Incarnational Ministry

Is our ministry an incarnational ministry? Paul believed that the one doing the ministry is the one who ought to make the needed cultural adaptions out of love for those who don’t know Christ. Paul taught that those he was free from all men, he made himself a slave to all, so that he may win more. To the Jews he became as a Jew, so that he might win Jews; to those who are under the Law, as under the Law though not being himself under the Law, so that he might win those who are under the Law; to those who are without law, as without law, though not being without the law of God but under the law of Christ, so that he might win those who are without law. To the weak he became weak, that he might win the weak; he become all things to all men, so that he may by all means save some. He did all things for the sake of the gospel, so that he may become a fellow partaker of it. (1 Co 9:19–23)

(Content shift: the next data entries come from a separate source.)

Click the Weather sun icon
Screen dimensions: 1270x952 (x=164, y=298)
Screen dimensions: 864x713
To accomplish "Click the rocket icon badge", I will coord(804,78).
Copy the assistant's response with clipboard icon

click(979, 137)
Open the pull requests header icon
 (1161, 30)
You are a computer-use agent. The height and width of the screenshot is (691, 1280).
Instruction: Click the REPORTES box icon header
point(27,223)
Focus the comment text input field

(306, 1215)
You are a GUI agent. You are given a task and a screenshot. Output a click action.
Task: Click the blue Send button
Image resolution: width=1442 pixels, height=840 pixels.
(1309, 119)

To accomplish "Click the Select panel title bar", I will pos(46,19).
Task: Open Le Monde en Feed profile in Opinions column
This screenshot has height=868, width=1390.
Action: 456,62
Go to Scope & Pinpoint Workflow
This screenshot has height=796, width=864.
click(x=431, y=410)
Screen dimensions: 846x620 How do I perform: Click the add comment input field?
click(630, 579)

Why is it that when one considers the ministry these days, often much more emphasis seems to be placed on location, comfort, ease and potential for success? We need to recapture the truth that the call to ministry is a call to take up our cross and follow Christ. It is a call to be like Christ, who though he was in the form of God, did not regard equality with God a thing to be grasped, but emptied Himself, taking the form of a bond-servant, and being made in the likeness of men. And being found in appearance as a man, He humbled Himself by becoming obedient to the point of death, even death on a cross.

An incarnation ministry is one where the minister and the church are willing to die to their own cultural comfort in order to live where and as God intends them to be. Truly, truly, I tell you, unless a grain of wheat falls into the earth and dies, it remains just a single grain; but if it dies it bears much fruit.’ In one sense, any call to ministry is a call to missions. Bishop Graham of Fresh Expressions lays it out this way: entering their world; taking it as seriously as they do; helping them to find Christ there. May Christ grant us the love and the power to be a glimpse of Jesus to others.